Jaar 2019-2020 Cyclus A
  • Eerste lezing:Jesus Sirach 27, 30-28,7
  • EvangelieMattheus 18, 21-35

‘Wrok en gramschap zijn iets afschuwelijks, alleen een zondaar geeft eraan toe.’

Zusters en broeders, meer dan tweeduizend jaar oud zijn deze woorden van Jesus Sirach, maar ze klinken bijzonder hedendaags. Immers, voortgaand op wat er dagelijks via Facebook, twitter, Instagram, google, You Tube en nog zoveel andere sociale media de wereld wordt ingezonden, lopen er vandaag miljoenen zondaars rond. Je schrikt je gewoon te pletter door wat je allemaal leest: heel dikwijls vreselijke uitingen van haat, wrok, aanzetten tot geweld, zelfs moord en zelfmoord. Mildheid en gematigdheid zijn dikwijls heel ver te zoeken. En hoe invloedrijk dit alles is, zien we in de Verenigde Staten. Daar is de president er door zijn haat- en leugencampagnes op goed drie jaar tijd in geslaagd het land zodanig te polariseren dat het alleen nog bewoond wordt door mensen die elkaar zozeer haten dat ze wellicht nooit meer tot eerlijkheid en wederzijds respect zullen komen.

Maar niet alleen de Verenigde Staten zijn ziek, want hardvochtigheid, vijandschap, repressie en meer van die vreselijke dingen steken overal de kop op. Relaties worden niet meer opgebouwd, maar afgebroken, zodat de wereld en de maatschappij meer en meer onleefbaar worden, en het moeilijker wordt om onbezorgd en gelukkig te zijn.

Het is vanuit die optiek dat we Jesus Sirach en Jezus moeten begrijpen. Zij wijzen allebei dezelfde weg aan om al dat onheil af te wenden, en dat is vergeven. Een andere weg is er niet, behalve die van niet vergeven. Dus moeten we ons afvragen welke weg wij bewandelen:  die van wrok, haat, verbittering en vijandschap, of die van vrede en vergeving. We weten dat vergeven niet altijd gemakkelijk is. Daarom is het goed dat wij onszelf geregeld in vraag stellen en ons in alle eerlijkheid afvragen of wij wel zo goed zijn als we ons voordoen. Of wij nooit andere mensen kwetsen, pijn doen, zwart maken, benadelen en meer van die dingen die ons kwaad maken als wij ze zelf moeten ondergaan. En als we zulke dingen wél doen, moeten wij dan  geen vergeving krijgen? Maar als wij vergeving moeten krijgen, moeten wij anderen dan ook niet vergeven? Natuurlijk moeten we dat doen.

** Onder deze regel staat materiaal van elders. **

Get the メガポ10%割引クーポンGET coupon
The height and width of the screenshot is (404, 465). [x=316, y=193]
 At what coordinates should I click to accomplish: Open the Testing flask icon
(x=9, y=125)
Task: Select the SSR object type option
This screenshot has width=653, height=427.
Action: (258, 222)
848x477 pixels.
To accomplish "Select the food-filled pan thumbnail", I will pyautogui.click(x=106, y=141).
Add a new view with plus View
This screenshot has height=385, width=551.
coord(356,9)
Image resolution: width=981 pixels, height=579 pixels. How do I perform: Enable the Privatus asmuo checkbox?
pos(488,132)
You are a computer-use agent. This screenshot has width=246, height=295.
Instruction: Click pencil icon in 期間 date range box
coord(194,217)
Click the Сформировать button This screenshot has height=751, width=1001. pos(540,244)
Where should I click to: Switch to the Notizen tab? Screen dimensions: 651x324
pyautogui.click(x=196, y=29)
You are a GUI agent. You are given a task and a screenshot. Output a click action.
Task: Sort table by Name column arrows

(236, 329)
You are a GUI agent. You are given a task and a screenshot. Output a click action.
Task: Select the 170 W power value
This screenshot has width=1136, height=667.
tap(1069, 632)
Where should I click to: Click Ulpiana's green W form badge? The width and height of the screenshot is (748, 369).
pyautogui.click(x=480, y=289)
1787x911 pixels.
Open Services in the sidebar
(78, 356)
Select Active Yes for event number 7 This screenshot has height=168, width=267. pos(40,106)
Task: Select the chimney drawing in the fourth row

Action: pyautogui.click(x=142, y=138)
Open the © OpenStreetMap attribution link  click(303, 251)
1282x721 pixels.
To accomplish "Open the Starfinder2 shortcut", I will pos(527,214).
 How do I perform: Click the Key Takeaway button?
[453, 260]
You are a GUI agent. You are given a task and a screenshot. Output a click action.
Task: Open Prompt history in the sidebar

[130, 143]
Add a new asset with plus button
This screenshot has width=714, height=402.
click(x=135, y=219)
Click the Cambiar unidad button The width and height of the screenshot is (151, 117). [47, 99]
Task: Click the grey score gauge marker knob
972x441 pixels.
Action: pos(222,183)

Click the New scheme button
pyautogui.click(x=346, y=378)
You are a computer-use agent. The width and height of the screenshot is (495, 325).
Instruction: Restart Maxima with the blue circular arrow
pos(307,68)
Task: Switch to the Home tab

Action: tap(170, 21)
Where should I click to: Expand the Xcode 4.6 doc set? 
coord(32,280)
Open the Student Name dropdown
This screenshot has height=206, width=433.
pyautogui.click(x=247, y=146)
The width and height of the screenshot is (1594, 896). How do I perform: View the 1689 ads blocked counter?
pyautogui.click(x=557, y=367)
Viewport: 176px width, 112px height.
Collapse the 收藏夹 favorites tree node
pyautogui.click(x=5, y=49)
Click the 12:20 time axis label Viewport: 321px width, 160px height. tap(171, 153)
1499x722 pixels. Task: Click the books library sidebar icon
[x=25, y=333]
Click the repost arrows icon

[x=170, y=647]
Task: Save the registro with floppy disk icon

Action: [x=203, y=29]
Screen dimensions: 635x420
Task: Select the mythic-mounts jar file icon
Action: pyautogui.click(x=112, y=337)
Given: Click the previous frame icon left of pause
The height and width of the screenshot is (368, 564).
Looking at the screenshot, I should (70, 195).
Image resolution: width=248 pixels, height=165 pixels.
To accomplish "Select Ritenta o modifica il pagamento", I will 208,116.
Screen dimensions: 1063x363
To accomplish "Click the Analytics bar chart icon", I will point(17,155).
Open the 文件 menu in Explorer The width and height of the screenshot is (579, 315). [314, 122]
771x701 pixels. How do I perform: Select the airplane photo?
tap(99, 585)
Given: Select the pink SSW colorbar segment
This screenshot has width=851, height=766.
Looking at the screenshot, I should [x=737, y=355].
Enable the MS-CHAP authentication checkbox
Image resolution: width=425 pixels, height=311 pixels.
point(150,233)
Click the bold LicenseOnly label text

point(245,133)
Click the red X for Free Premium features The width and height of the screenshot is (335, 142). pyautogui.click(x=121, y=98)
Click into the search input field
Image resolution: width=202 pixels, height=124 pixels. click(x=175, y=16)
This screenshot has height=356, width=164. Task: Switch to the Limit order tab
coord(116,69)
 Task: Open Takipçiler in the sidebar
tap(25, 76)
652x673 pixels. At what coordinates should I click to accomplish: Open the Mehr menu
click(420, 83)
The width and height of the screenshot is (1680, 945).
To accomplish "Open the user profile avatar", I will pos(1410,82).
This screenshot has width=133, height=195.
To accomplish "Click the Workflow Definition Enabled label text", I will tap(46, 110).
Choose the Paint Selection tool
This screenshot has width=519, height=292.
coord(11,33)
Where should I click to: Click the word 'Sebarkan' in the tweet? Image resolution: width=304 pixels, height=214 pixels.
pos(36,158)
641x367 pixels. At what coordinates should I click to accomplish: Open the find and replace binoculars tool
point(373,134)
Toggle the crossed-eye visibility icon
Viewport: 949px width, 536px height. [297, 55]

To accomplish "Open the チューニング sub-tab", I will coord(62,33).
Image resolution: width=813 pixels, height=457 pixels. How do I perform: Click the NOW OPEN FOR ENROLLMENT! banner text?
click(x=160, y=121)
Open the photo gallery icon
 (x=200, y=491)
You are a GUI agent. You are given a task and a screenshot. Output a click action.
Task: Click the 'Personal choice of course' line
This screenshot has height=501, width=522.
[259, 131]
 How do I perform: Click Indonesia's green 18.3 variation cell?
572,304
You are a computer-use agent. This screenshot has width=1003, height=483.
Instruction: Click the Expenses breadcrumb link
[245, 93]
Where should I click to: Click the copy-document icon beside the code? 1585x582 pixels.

We mogen daarbij niet vergeten dat anderen kunnen vergeven ook voor onszelf ontzettend belangrijk is, want als we het niet doen, blijven we ronddolen in haat en in wrok, en probeer in zo’n situatie maar eens gelukkig te zijn. Maar vergeven is niet alleen een zaak van het hart, maar ook van het verstand. Jezus geeft daar een prachtig voorbeeld van. Een heer scheldt een dienaar de reusachtige schuld van tienduizend talenten kwijt, maar die man komt er zelf niet toe een andere dienaar die hem honderd denariën schuldig is zelfs maar uitstel van betaling te gunnen. En dat is echt niet verstandig, want uit verontwaardiging trekt de heer daarom zijn kwijtschelding in en wordt hij aan beulen overgeleverd tot  hij zijn hele schuld betaald zal hebben. Wat trouwens onmogelijk is, want tienduizend talenten kwam in die tijd neer op zestig miljoen daglonen, wat op zijn beurt neerkomt op tweehonderdduizend jaar werken, en zolang zal die knecht zeker niet leven.

Zusters en broeders, vergeving is een zaak van hart en verstand, en als wij niet willen of kunnen vergeven, moeten we er niet op rekenen dat anderen dat wél zullen doen als we in de fout gaan. Vergeven is trouwens een van de mooiste cadeaus die wij als christenen te bieden hebben, en dat geschenk wordt elke dag waardevoller, want in deze maatschappij en in deze wereld die de weg lijken op te gaan van haat en tweedracht wordt vergeven echt uitzonderlijk. Bijna zo uitzonderlijk als de kwijtschelding van kolossale schuld in het evangelie. Een schuld die zo kolossaal is dat ze zelfs niet meer te begrijpen is. Menselijk gezien dan toch, maar ze wordt wel begrijpelijk als we weten dat die heer staat voor de Heer onze God. Hij is altijd klaar om te vergeven, om nieuwe kansen te geven, om liefde als enige wapen te gebruiken, ook als we de ergste fouten maken. Hoe goed zou het zijn als wij ons aan Hem zouden spiegelen, als liefde dus ook bij ons het enige wapen zou zijn. Het wapen dat ons sterk maakt in goedheid, zo sterk dat we kunnen vergeven zoals God de Heer ons vergeeft als we in de fout gaan. Laten we zo goed en zo sterk proberen zijn, zodat we niet als zondaars blijven toegeven aan wrok en gramschap.  Amen.